Senior Polish ruling-party members demanded the central bank governor address a media report alleging that he pays a top assistant 13 times the average wage, adding pressure to a political ally who’s already entangled in a bribe probe.
With general elections approaching this fall, Law & Justice has held fast behind Adam Glapinski, a close friend of party chief Jaroslaw Kaczynski, amid a scandal brewing at the country’s bank regulator. The central bank chief has repeatedly rejected accusations of corruption and suspect hiring practices after the head of the watchdog, one of his former proteges, resigned under accusations of soliciting a $10 million bribe.
Now Glapinski is facing pressure over reports in media including the Gazeta Wyborcza newspaper that he pays his assistant 65,000 zloty ($17,300) a month. If true, Law & Justice Senator Jan Maria Jackowski said the figure would be “appalling” to his voters. He called on the central bank to lift a veil of secrecy over remuneration.
The amount in question eclipses the average Polish salary of about 4,800 a month and is roughly four times the base salary of Prime Minister Mateusz Morawiecki. Jacek Sasin, an assistant to the prime minister, told public radio on Monday that the matter should be resolved quickly. Glapinski’s press office didn’t answer repeated calls for comment on Monday.
“I don’t know how much truth is in the media reports but this should be clarified,” Sasin said. “There can’t be a situation where people, who perhaps play an important role but nonetheless as a public servant, would earn as much money as we hear.
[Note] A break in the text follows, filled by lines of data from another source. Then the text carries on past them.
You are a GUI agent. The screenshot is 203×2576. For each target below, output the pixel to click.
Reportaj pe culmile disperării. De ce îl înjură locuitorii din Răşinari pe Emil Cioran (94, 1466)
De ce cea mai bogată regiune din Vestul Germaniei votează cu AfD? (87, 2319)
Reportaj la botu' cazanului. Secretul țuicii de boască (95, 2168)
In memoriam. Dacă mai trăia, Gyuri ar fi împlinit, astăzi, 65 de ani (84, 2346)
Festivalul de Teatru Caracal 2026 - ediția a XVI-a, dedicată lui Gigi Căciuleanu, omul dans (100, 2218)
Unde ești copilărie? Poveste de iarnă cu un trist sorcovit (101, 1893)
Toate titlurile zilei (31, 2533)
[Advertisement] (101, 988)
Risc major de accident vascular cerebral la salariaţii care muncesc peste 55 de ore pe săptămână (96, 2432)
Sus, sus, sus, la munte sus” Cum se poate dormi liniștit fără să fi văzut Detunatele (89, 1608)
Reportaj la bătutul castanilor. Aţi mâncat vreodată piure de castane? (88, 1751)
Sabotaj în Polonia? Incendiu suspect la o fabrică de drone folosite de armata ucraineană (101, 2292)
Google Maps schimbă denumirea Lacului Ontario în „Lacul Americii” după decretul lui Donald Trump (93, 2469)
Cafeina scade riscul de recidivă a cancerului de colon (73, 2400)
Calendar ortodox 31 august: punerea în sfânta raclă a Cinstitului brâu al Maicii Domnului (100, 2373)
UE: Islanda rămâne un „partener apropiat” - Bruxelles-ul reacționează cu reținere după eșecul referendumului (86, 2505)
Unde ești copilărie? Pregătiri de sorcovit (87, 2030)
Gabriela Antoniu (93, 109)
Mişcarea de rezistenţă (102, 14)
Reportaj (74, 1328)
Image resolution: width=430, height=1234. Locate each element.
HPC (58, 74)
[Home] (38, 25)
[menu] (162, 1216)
This is a shock to many Poles.”
Jolanta Turczynowicz-Kieryllo, a lawyer representing the National Bank of Poland, told the wPolityce.pl web magazine that it was a “serious offence to purposefully and unreasonably” undermine public trust in the institution tasked with keeping a lid on price growth and helping to keep the bank industry stable.
Last week, prosecutors questioned Glapinski in relation to the scandal that led to the arrest and detention of the country’s banking watchdog chairman. Battling a daily barrage of allegations in the Polish media, the governor blamed political enemies last month for ensaring him in the scandal and suggested there were plans for a “financial coup d’etat” aimed at pushing the European Union member nation to join the euro area against his wishes.
Glapinski’s six-year term as governor is due to run out in 2022.